Geçen hafta sonu (2015'te bir gun) Gallipoli Voices gösterisine katıldık. Türk topluluğundan olduğumuz için özel davetle gitmiştik. Türk yemeklerinin sunulduğu bir resepsiyonun ardından VIP sıralarındaki yerimizi aldık.
Böyle törenlerde belki de haddinden fazla hassas oluyorum; çocukları sürekli uyarıyorum, yanlış bir hareket yapmamak, kimseyi rahatsız etmemek için aşırı özen gösteriyorum.
Yaklaşık seksen kişilik bir koro ve dev bir orkestra “Çanakkale İçinde Vurdular Beni” türküsünü çalmaya başladığında bizim gruptan bazıları da içlerinden geldiği gibi eşlik etti.
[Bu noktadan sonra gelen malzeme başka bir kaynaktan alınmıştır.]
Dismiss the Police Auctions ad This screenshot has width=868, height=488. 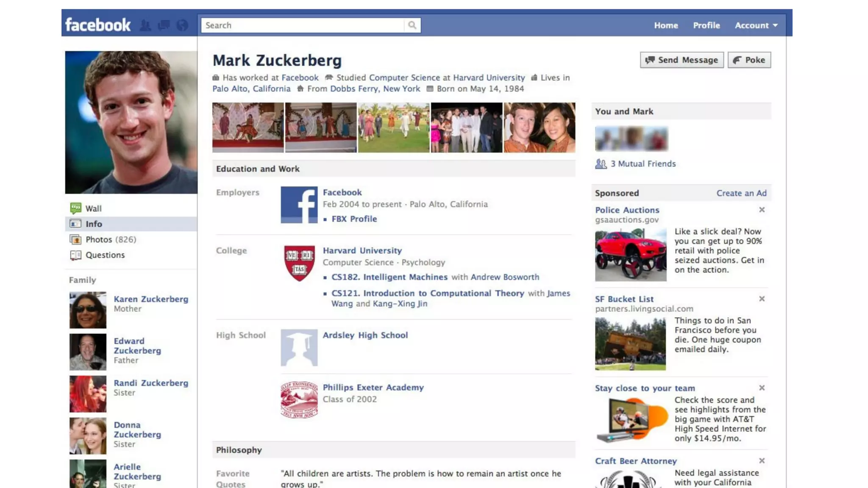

O anda bazı Avustralyalıların dönüp baktığını fark ettim, biraz utandım.
Bir süre sonra Mehter Takımı, tüm ihtişamıyla yürüyerek sahneye doğru ilerlemeye başladı. Önümüzde oturan, bu topluluğun değerli büyüklerinden bir amcamız, hiç çekinmeden alkış tutmaya başladı. Yabancıların garip bakışları arasında, kendinden emin bir gururla Mehter’in yürüyüşüne tempo tutuyordu. Derken, tıpkı filmlerdeki gibi, önce birkaç kişi, sonra tüm salon ona eşlik etmeye başladı.
Bir süre sonra hepimiz Mehter Marşı’nı söylüyor, ritim tutuyorduk.
O gece bir şey dank etti: Aslında bazen başkalarının ne düşündüğünü bu kadar önemsememek gerekiyormuş. İçinden geldiği gibi yapmak, hissettiğini yaşamak, en güzeliymiş.